Oliver Vitouch: Im Sinne dessen, dass ich mir wünsche, dass es so wie geplant kommt, ist es auch für mich eine Wunschmilliarde - vor allem, was die bessere Aufstellung des Wissenschaftsfonds FWF im Sinne der universitären Forschung betrifft. (Der FWF soll zusätzlich 281 Millionen Euro erhalten, Anm.) Dass es die Taube auf dem Dach ist, glaube ich jedenfalls nicht. Im Rahmen des Finanzrahmengesetzes 2018 bis 2021 soll die finanzielle Bedeckung der geplanten Maßnahmen in Verhandlung gehen, heißt es in der Ministerratsvorlage. Es ist somit ein wichtiger erster Schritt getan, über den sich die Universitäten natürlich freuen. Wir nehmen die Regierung beim Wort und gehen nicht davon aus, dass sie solche Vorhaben leichtfertig ankündigt, sondern dass sie alle Anstrengungen unternehmen wird, um ihre Pläne umzusetzen, sofern nichts Außerordentliches oder völlig Unerwartetes passiert.

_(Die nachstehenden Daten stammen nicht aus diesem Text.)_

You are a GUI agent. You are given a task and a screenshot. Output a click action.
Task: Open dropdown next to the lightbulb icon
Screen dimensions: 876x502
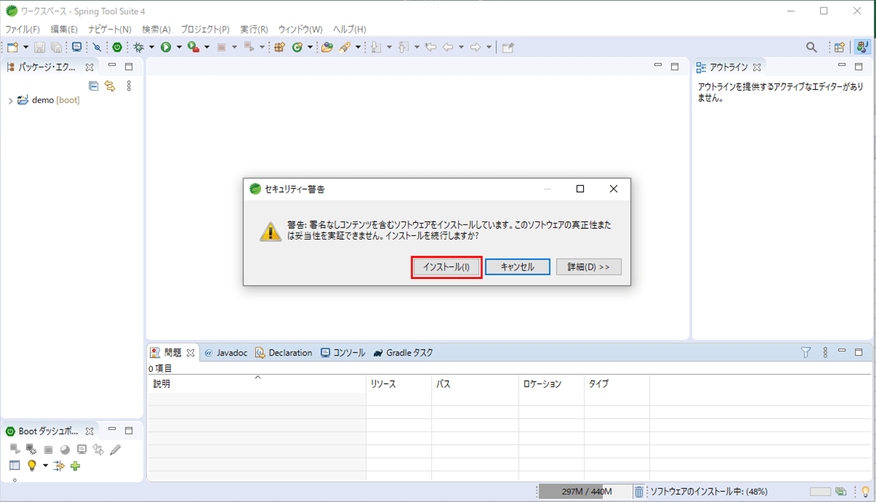tap(45, 466)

Aus dem Papier geht nicht hervor, wie viel die Universitäten von den zusätzlichen Mitteln bekommen sollen - die Leistungsvereinbarungen 2019 bis 2021 werden ja separat verhandelt.

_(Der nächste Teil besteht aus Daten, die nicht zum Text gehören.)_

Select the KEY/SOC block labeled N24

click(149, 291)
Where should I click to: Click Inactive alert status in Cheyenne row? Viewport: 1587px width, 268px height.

Wir wirken mit dem Finanzrahmen komplex zusammen: Laut Universitätsgesetz ist bis Ende 2017 festzulegen, wie das Budget für alle 21 Universitäten 2019-21 aussieht. Die Leistungsvereinbarungen brechen dann herunter, wie viel jede Uni für sich verzeichnen kann. All dies ist aber nicht unabhängig vom Finanzrahmen, denn dort werden Elastizitäten verplant, und das ist bei einem Budgetposten für Universitäten von etwa 2,7 Milliarden 2016 bis 2018 ohne Sanierungen und Neubauten natürlich relevant. Die Medaille hat somit zwei Seiten: Wir müssen Spitzen fördern, aber auch den Basisbetrieb der Universitäten auf solide Beine stellen. Ohne die Basis wird die Luft an der Spitze nämlich sehr dünn werden.